▸ **Directions**:
Answer these questions from the study passage:
(a) Which laboratory tests does the passage say Agile 3+, Agile 4, and FAST scores include?
(b) Over what years was the analysis conducted?
(c) Of the 256 patients with reliable VCTE measurements, how many met the criteria for the MASLD definition?

Given that Agile 3+, Agile 4, and FAST scores identify populations with varied fibrotic and inflammatory statuses, they hold promise for inclusion in algorithms as a screening tool for fibrosis and fibrotic NASH (MASH) [29]. We believe that they could serve as pivotal components within a clinical pathway, perhaps in a “secondary step”, as part of evaluations conducted within specialized medical centers. However, it is essential to recognize that these scores include laboratory tests such as platelets, AST, and ALT, commonly encompassed in the scores that are usually applied in a “first step” like FIB-4 or NAFLD fibrosis score. In this respect, we believe that the performance of a multistep algorithm including Agile 3+, Agile 4, or FAST scores should be carefully evaluated and validated in future studies.
The limitations of our study are inherent in its retrospective nature. Because this study was a cross-sectional one, we did not explore the association between the scores and the clinical outcome. Nevertheless, the strengths rely in the fact that we enrolled a relatively large number of patients, and to our knowledge, this is the first report on the use of the Agile scores that originates from East Europe, incorporating mainly Caucasian descents. Furthermore, a single expert pathologist assessed all liver biopsy samples to minimize disagreements among observers in pathological staging. From our cohort of biopsy-proven NAFLD patients, out of 256 patients with reliable VCTE measurements, 252 (98.4%) met the criteria for MASLD definition, illustrating the significance of our results in light of the recent change in definition. Another limitation of the study could be the extended duration over which the analysis was conducted (2007–2023) and the fact that during this period we utilized 2 different Fibroscan devices (FibroScan X1115305, respectively FibroScan® Expert 630 starting with 2016). As the number of biopsies for NAFLD patients from our tertiary center was not very large, we aimed to include as many probes as possible in our analysis. Nevertheless, the protocol has been rigorously followed since its introduction until the present.

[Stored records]
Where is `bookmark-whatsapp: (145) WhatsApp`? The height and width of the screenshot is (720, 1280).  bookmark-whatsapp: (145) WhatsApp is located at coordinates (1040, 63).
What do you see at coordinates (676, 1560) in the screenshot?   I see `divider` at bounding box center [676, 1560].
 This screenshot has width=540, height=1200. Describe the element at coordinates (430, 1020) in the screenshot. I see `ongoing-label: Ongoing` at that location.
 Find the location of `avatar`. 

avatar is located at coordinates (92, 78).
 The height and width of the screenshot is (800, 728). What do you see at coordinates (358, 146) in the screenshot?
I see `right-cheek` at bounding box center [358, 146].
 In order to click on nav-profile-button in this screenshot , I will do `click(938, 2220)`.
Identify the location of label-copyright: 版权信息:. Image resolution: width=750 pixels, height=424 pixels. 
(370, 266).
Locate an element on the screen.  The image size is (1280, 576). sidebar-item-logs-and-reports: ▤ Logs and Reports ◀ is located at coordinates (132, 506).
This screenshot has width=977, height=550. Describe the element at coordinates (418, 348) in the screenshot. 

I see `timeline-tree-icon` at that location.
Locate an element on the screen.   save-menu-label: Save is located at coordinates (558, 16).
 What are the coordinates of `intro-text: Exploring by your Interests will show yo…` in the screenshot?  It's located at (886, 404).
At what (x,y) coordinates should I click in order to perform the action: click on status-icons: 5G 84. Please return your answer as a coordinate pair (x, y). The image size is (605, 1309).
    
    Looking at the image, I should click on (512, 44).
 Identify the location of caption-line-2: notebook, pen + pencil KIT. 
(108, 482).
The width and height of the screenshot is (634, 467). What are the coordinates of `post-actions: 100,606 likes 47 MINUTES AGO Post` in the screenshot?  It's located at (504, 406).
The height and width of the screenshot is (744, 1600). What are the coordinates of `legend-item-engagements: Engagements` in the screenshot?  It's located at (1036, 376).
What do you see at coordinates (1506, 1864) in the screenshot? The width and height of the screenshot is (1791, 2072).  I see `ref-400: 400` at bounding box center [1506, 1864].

▸ **Reply to the task**:
(a) Platelets, AST, and ALT.
(b) 2007–2023.
(c) 252 patients (98.4%).